With the deep application of AI technologies like DeepSeek and the intelligent upgrading of the semiconductor industry, global semiconductor manufacturing is accelerating towards high efficiency, high precision, and low carbonization. This transformation not only reshapes the technological landscape of the semiconductor industry but also transmits new demands and challenges to upstream raw material manufacturers of copper processing, copper rod, copper strip, copper wire, enameled wire, and magnetic steel through the industry chain. For copper processing companies, the trends of semiconductor equipment miniaturization and high chip integration will drive their transition to high-end products such as ultra-fine copper wire, high-purity copper strip, and high-temperature resistant enameled wire. Magnetic steel manufacturers will need to improve the magnetic performance and stability of materials to meet the stringent requirements of core components in semiconductor equipment, such as precision motors and sensors.


Jintian Copper, leveraging its leading technology and rich experience in the copper processing field, actively responds to market changes and demands, dedicating itself to providing high-performance, high-precision copper products for the global semiconductor industry. As a key industry supplier, Jintian Copper focuses on the production and processing of copper rod, copper strip, copper wire, enameled wire, and magnetic steel, continuously promoting product technological innovation and upgrades.

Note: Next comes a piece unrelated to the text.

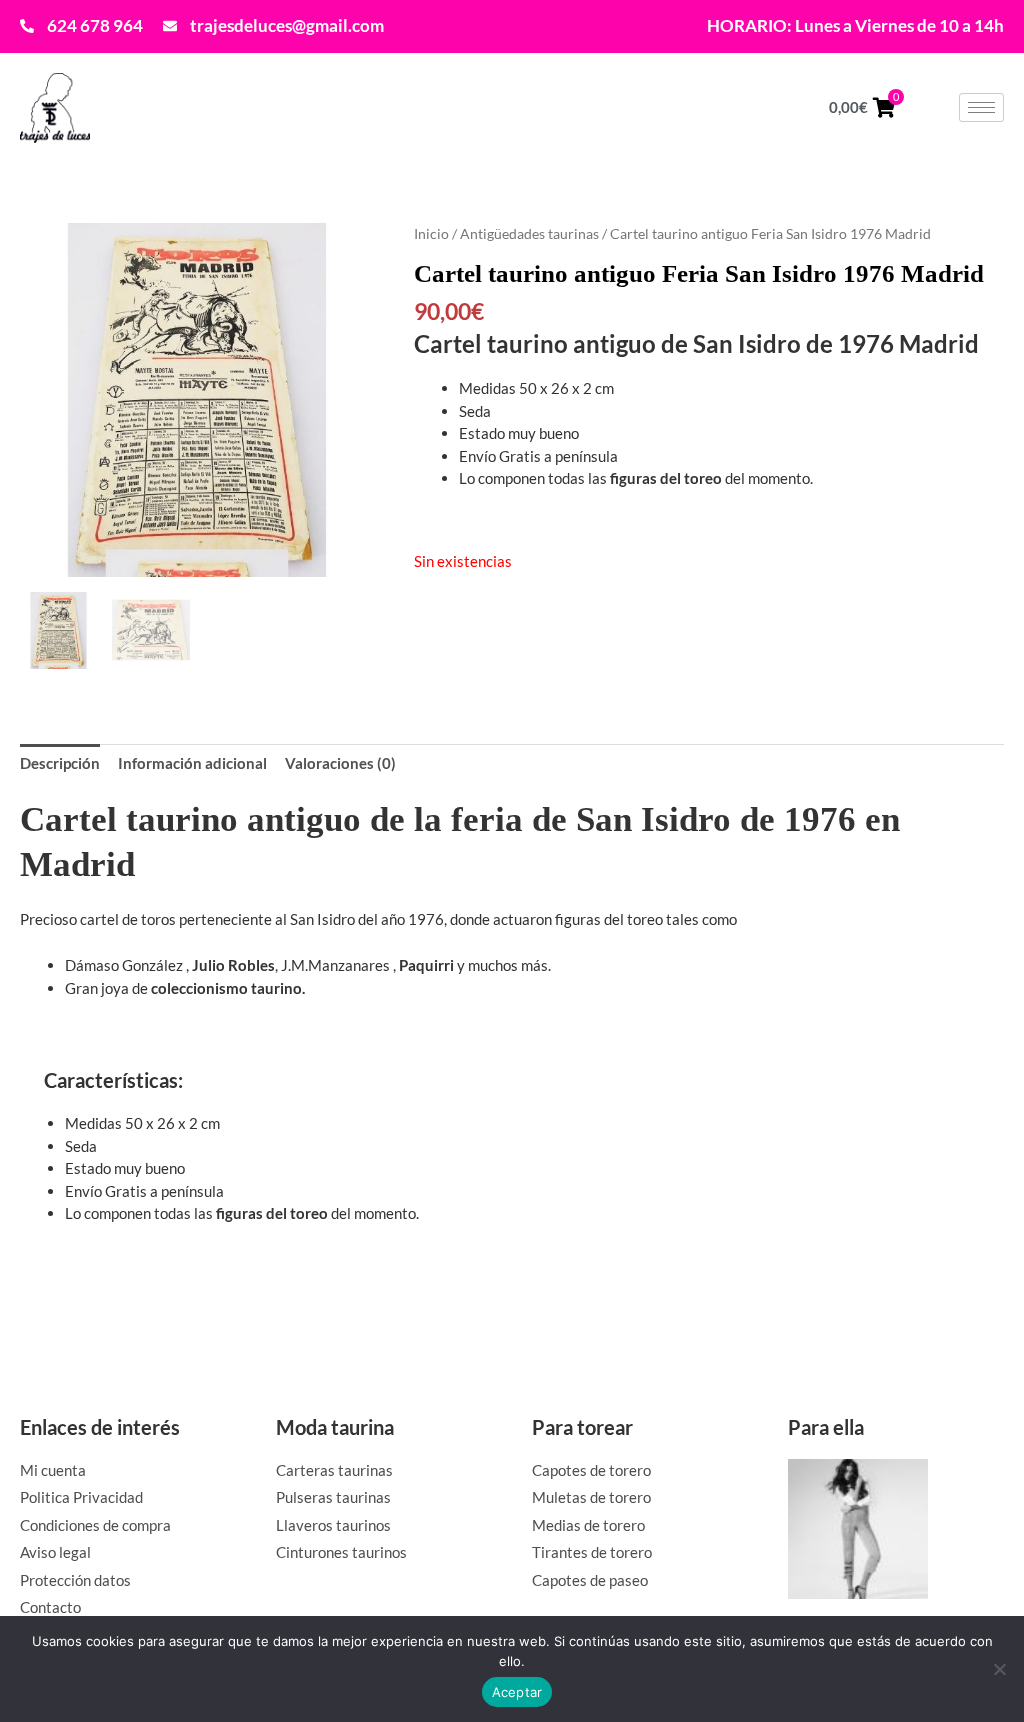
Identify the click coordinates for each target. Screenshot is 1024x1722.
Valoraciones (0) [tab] (340, 763)
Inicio (431, 233)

Meanwhile, AI-driven intelligent production models (such as process optimization and defect detection) also provide cost reduction and efficiency enhancement pathways for traditional material companies. Facing the dual waves of technological iteration and market demand, companies need to center on technological innovation, conducting intelligent production line transformations, collaborative R&D within the industry chain, and green low-carbon process upgrades to build future-oriented competitiveness. It is foreseeable that the deep integration of the semiconductor and materials industries will foster a comprehensive innovation from technical standards to business models, ultimately propelling China's high-end manufacturing towards the top of the global value chain.